> _TEXTO FORNECIDO_
········

Iniciado em 2019, ano do rompimento da barragem que matou 270 pessoas a atingiu a Bacia Hidrográfica do Rio Paraopeba, o “Projeto Sementes” da mineradora Vale, representa uma das várias frentes que objetivam recuperar, no prazo de 10 anos, cerca de 297 hectares impactados, 140 de área florestal. Até o momento, 27 hectares de áreas diretamente impactadas pelo rompimento e obras de reparação no entorno da área, incluindo áreas protegidas (Reserva Legal e Área de Preservação Permanente/APP), estão em processo de reflorestamento com espécies nativas da região.
Em relação à remoção de rejeitos, dos cerca de 9 milhões de metros cúbicos que se desprenderam da Barragem B1, cerca de 60% já foram manuseados.
Entre as sementes coletadas estão árvores raras, ameaçadas de extinção e protegidas por lei como o Cedro, Tambú Branco, Jacarandá da Bahia, Palmito Juçara, Braúna, Aroeira Verdadeira, Gonçalo Alves e os Ipês-amarelos.
Cuidados especiais
Para produzir mudas nativas, em quantidade e com qualidade, a coleta de sementes é uma das etapas mais importantes do processo. “A coleta de sementes nativas da flora brasileira está ligada historicamente à relação de domesticação de plantas pelos povos indígenas. São marcas culturais do povo brasileiro. Em Brumadinho, a biodiversidade é um patrimônio imaterial”, explica o professor da Universidade Federal de Viçosa (UFV), Sebastião Venâncio Martins.“Preservar a variabilidade genética das espécies locais impactadas e utilizar as sementes de espécies nativas indica que a recuperação das áreas está sendo realizada da forma mais harmoniosa possível, respeitando a flora e a fauna, além de evitar a disseminação de espécies invasoras que podem competir por espaço e prejudicar o ecossistema”, ressalta.

········

> _EXTRATO DE DADOS_

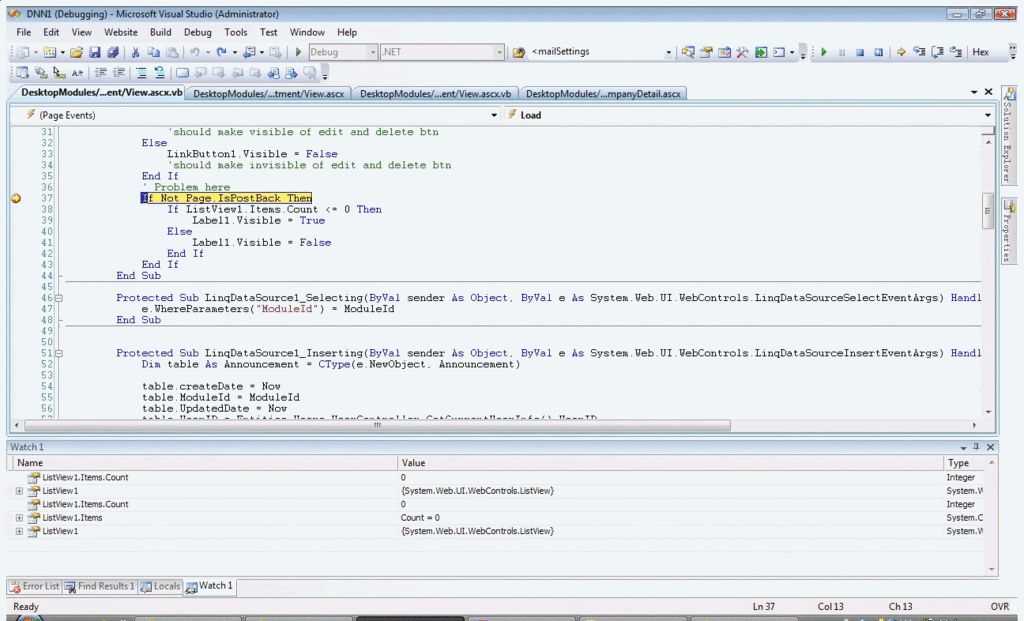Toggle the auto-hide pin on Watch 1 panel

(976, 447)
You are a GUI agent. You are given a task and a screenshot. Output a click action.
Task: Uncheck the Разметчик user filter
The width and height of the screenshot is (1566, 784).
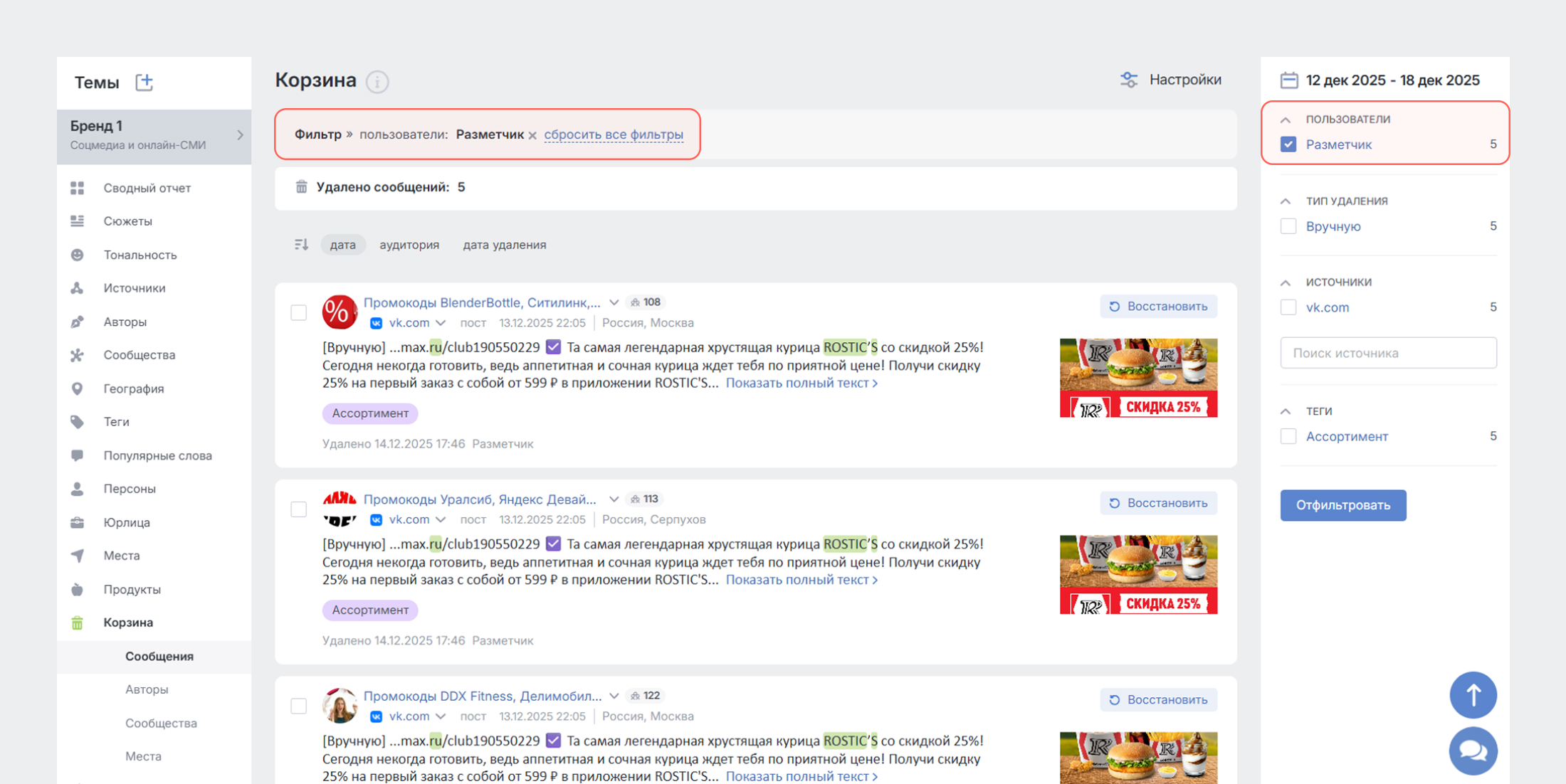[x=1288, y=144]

········

> _TAREFAS_
1. Retorne o trecho do texto sobre o Projeto Sementes que vai de "Iniciado em 2019, ano" até "nativas da região.", inclusive.
2. Traduza para o inglês esta frase do texto sobre o Projeto Sementes: "Em relação à remoção de rejeitos, dos cerca de 9 milhões de metros cúbicos que se desprenderam da Barragem B1, cerca de 60% já foram manuseados."
3. De acordo com o texto sobre o Projeto Sementes, a qual universidade está ligado o professor Sebastião Venâncio Martins?

> _RESPOSTAS_
1.
Iniciado em 2019, ano do rompimento da barragem que matou 270 pessoas a atingiu a Bacia Hidrográfica do Rio Paraopeba, o “Projeto Sementes” da mineradora Vale, representa uma das várias frentes que objetivam recuperar, no prazo de 10 anos, cerca de 297 hectares impactados, 140 de área florestal. Até o momento, 27 hectares de áreas diretamente impactadas pelo rompimento e obras de reparação no entorno da área, incluindo áreas protegidas (Reserva Legal e Área de Preservação Permanente/APP), estão em processo de reflorestamento com espécies nativas da região.

2. Regarding the removal of tailings, of the roughly 9 million cubic meters that broke loose from Dam B1, about 60% have already been handled.

3. À Universidade Federal de Viçosa (UFV).